You are viewing a plain text version of this content. The canonical link for it is here.
Posted to issues@spark.apache.org by "Sylvain Zimmer (JIRA)" <ji...@apache.org> on 2016/07/25 16:17:20 UTC

[jira] [Commented] (SPARK-16700) StructType doesn't accept Python dicts anymore

    [ https://issues.apache.org/jira/browse/SPARK-16700?page=com.atlassian.jira.plugin.system.issuetabpanels:comment-tabpanel&focusedCommentId=15392200#comment-15392200 ] 

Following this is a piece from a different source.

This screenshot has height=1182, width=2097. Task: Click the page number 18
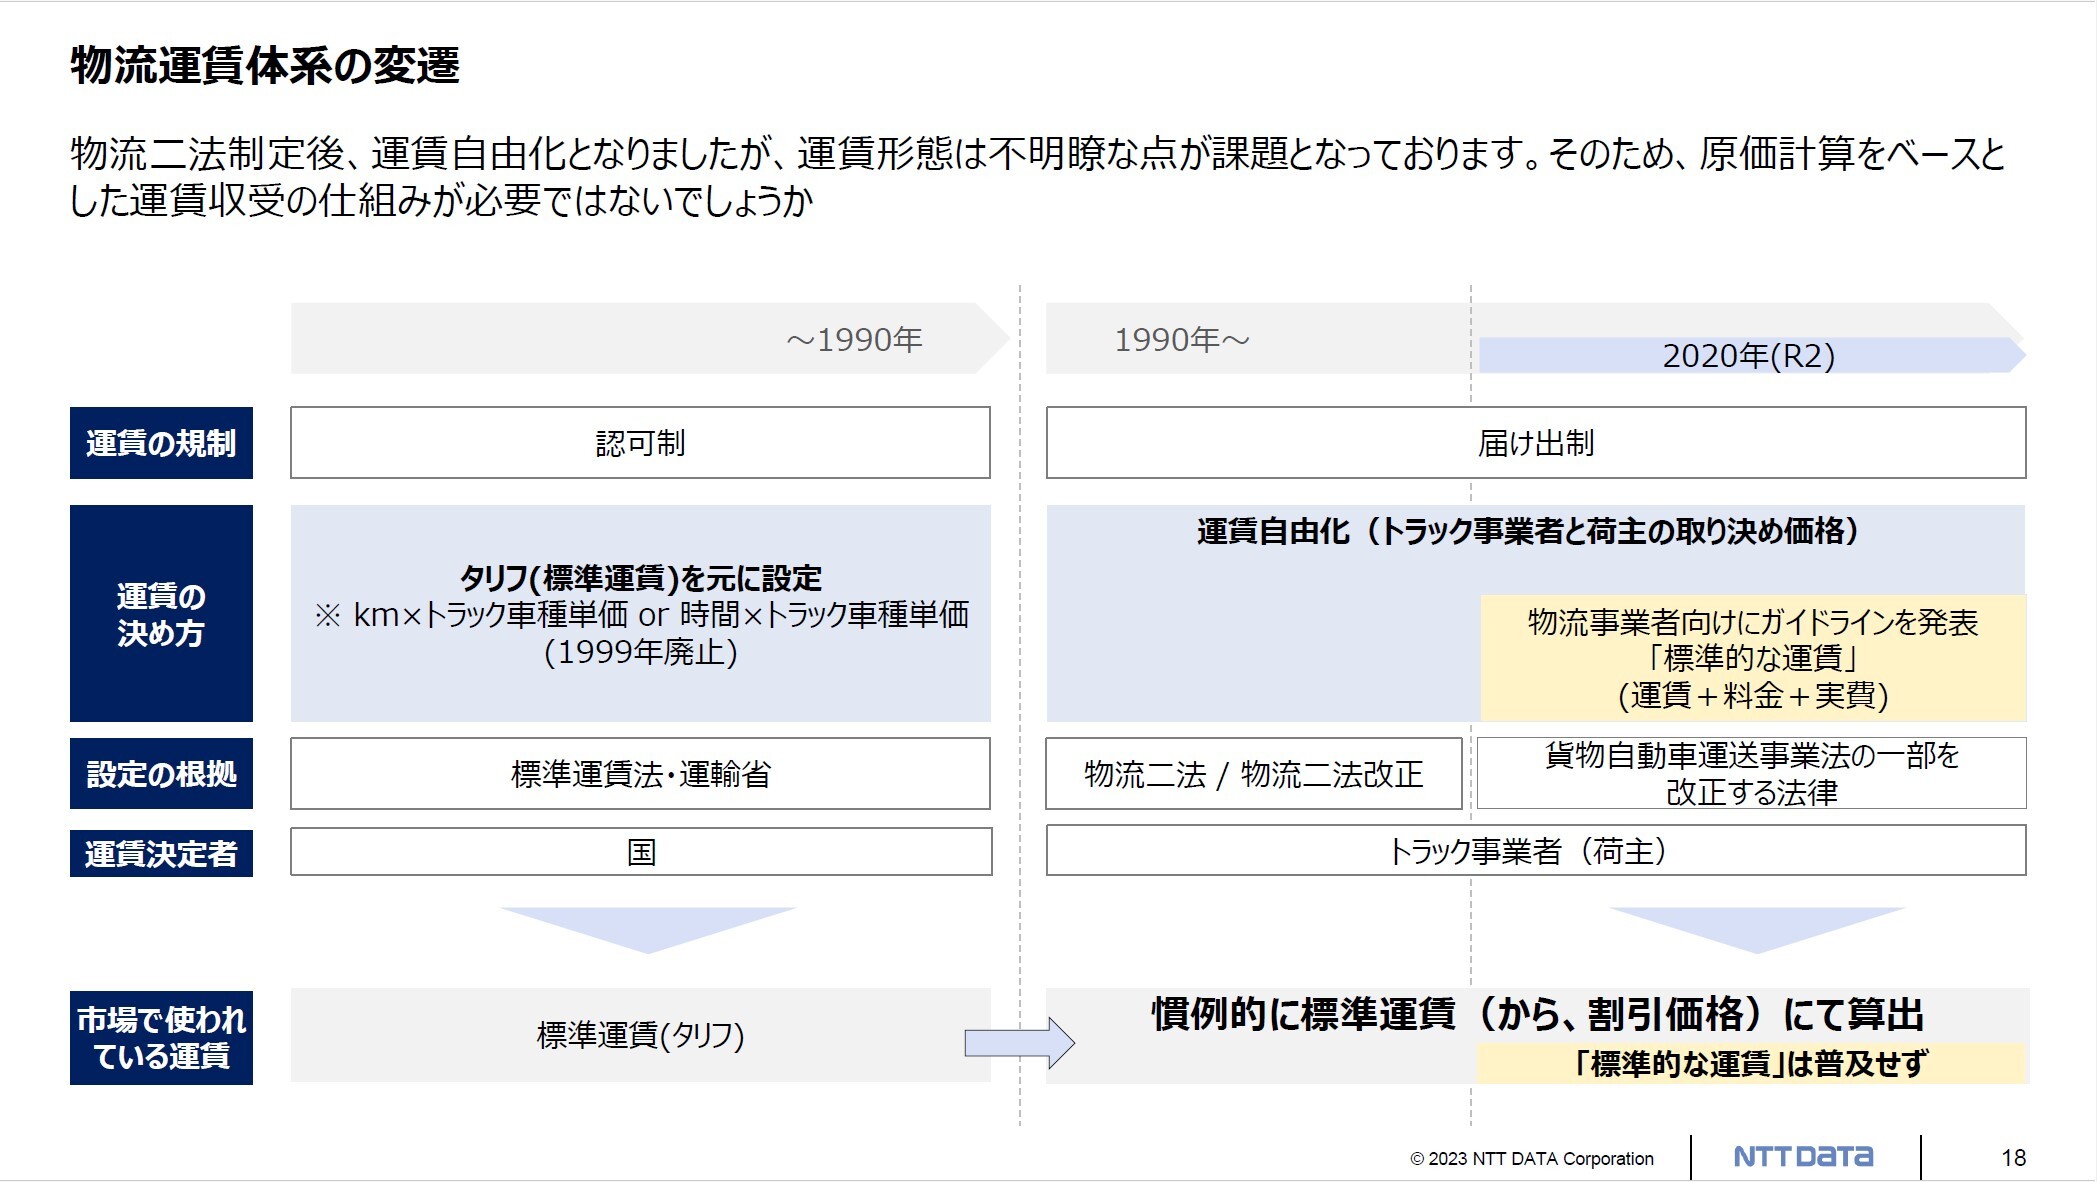2013,1157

Sylvain Zimmer commented on SPARK-16700:
----------------------------------------

I dug into this a bit more: 

{{_verify_type({}, struct_schema)}} was already raising a similar exception in Spark 1.6.2, however schema validation wasn't being enforced at all by {{createDataFrame}} : https://github.com/apache/spark/blob/branch-1.6/python/pyspark/sql/context.py#L418

In 2.0.0, it seems that it is done over each row of the data:
https://github.com/apache/spark/blob/master/python/pyspark/sql/session.py#L504

I think there are 2 issues that should be fixed here:
 - {{_verify_type({}, struct_schema)}} shouldn't raise, because as far as I can tell dicts behave as expected and have their items correctly mapped as struct fields.
 - There should be a way to go back to 1.6.x-like behaviour and disable schema verification in {{createDataFrame}}. The {{prepare()}} function is being map()'d over all the data coming from Python, which I think will definitely hurt performance for large datasets and complex schemas. Leaving it on by default but adding a flag to disable it would be a good solution. Without this users will probably have to implement their own {{createDataFrame}} function like I did.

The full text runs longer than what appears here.